What needs to be done:
Copy whichever lines of the data hold the word "연금재편".

++++ Input data ++++

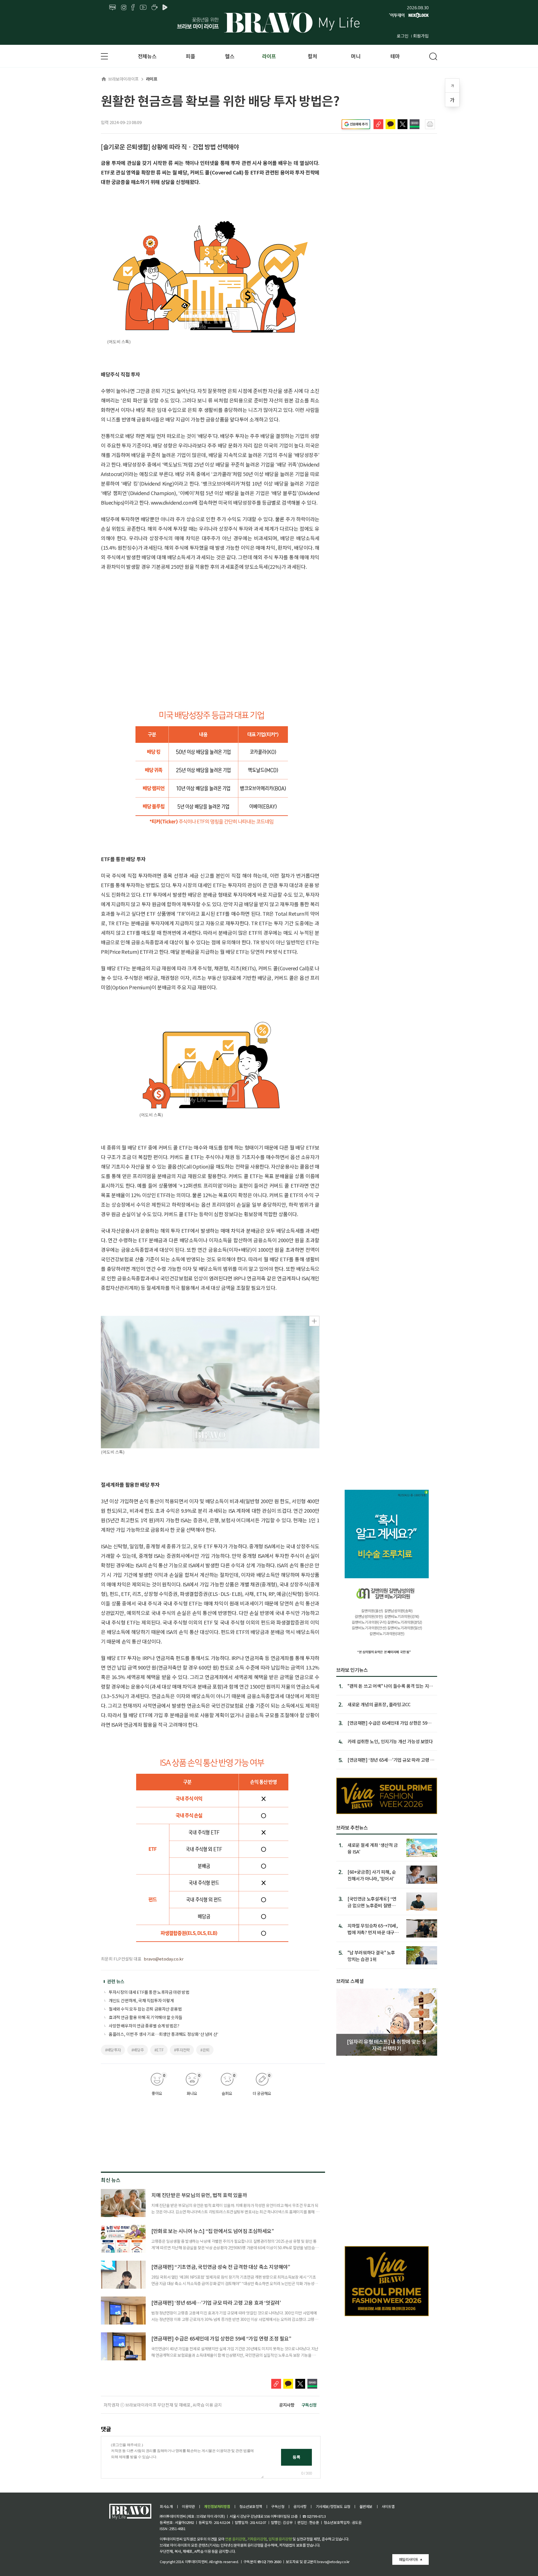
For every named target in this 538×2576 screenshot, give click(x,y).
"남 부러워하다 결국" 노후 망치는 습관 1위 (371, 1955)
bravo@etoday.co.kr (164, 1959)
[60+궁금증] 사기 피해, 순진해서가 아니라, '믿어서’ (371, 1875)
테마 (395, 56)
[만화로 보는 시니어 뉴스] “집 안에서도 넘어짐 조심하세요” (212, 2230)
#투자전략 (182, 2050)
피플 (190, 56)
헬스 (229, 56)
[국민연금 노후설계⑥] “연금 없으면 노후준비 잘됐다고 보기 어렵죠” (371, 1901)
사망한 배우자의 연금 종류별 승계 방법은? (144, 2026)
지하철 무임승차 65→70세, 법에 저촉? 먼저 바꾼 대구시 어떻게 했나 (373, 1928)
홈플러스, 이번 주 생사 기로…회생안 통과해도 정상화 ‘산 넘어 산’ (163, 2034)
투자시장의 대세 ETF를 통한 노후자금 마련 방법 (149, 1992)
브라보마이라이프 (123, 79)
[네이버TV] (166, 7)
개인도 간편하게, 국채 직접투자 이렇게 (141, 2000)
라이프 (269, 56)
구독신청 (309, 2405)
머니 (355, 56)
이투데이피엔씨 (196, 2561)
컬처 (312, 56)
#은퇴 (204, 2050)
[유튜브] (143, 7)
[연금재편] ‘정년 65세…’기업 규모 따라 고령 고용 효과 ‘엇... (390, 1759)
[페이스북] (132, 7)
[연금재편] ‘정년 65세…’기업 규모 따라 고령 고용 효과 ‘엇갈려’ (216, 2302)
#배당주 (137, 2050)
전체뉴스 (147, 56)
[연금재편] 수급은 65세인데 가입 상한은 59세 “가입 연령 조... (389, 1722)
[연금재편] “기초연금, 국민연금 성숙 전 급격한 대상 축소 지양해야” (220, 2266)
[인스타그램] (123, 7)
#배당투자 (113, 2050)
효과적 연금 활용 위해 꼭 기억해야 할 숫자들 (145, 2017)
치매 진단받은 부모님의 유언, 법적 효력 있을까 (199, 2195)
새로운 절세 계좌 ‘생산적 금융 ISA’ (372, 1848)
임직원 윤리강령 (280, 2539)
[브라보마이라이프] (269, 23)
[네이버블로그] (112, 7)
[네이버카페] (154, 7)
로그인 (403, 36)
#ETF (158, 2050)
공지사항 (286, 2405)
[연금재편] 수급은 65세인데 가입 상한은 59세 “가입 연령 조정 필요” (221, 2338)
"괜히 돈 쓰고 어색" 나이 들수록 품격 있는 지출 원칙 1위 (390, 1685)
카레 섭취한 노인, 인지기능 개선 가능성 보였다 (390, 1741)
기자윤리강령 (257, 2539)
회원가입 (421, 36)
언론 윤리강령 (235, 2539)
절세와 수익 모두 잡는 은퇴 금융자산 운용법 (145, 2009)
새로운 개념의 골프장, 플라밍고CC (378, 1704)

++++

Reply to the exercise:
[연금재편] ‘정년 65세…’기업 규모 따라 고령 고용 효과 ‘엇... (390, 1759)
[연금재편] ‘정년 65세…’기업 규모 따라 고령 고용 효과 ‘엇갈려’ (216, 2302)
[연금재편] 수급은 65세인데 가입 상한은 59세 “가입 연령 조... (389, 1722)
[연금재편] “기초연금, 국민연금 성숙 전 급격한 대상 축소 지양해야” (220, 2266)
[연금재편] 수급은 65세인데 가입 상한은 59세 “가입 연령 조정 필요” (221, 2338)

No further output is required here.